The building, which would have a natural lighting system and advanced online baggage inspection facilities, would be able to handle 500 domestic and 200 international passengers.
The airport would also come up with facilities to park as many as 600 cars.
Releasing the blueprint for the new terminal, BMA director A.V. Krishna, said the new terminal building would be “integrated” with the existing one in order to maximise passenger-holding capacity. The present terminal building can hold up to 200 passengers.
The Airport Authority of India (AAI), which would construct the facilities at BMA, has also come up with an apron area for three additional aircraft in addition to the present two.

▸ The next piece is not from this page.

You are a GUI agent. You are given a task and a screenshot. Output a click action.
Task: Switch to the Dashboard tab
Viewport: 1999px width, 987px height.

Now, five aircraft would be parked here.
Krishna said the new terminal building was scheduled to be completed by the year-end at a cost of Rs 110 crore.

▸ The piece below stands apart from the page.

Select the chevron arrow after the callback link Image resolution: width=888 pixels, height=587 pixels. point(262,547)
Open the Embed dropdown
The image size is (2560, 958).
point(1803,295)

“The online baggage inspection system will ave six layers of online checking without opening the baggage. But if it is felt that checking is still incomplete, it can be done manually, too,” said Krishna.
The BMA director also said the AAI master plan included the construction of an air cargo centre for transporting perishable foodstuff such as vegetables, milk and fruits.
Kingfisher Airlines has expressed its willingness to begin “belly cargo” in all its three aircraft operating from BMA, he said.
The airline also plans to begin operations between Patna-Ranchi-Mumbai in the next few months.
While the new terminal building would come up in the existing space — on the eastern side of the BMA using the available area — the expansion plan includes an addition of another 1,500ft to the existing 8,900ft runway.
Krishna said the state government has plans to take over 178 acre army land situated on the eastern side of the boundary of the airport and hand it over to the AAI for BMA’s expansion.
“Apart from the 178 acre army land, the state government has assured the AAI to arrange for more land so that we can go ahead with the expansion plans. We will soon be entering into an agreement with the state government on this,” Krishna added.
Another air traffic control tower with 100ft would come up to add to the 50ft tower already present.
No international flights operate from BMA but AAI authorities expect that in the next one-year, they would be able to convince airlines to operate international flights for Bangkok and Singapore, among others.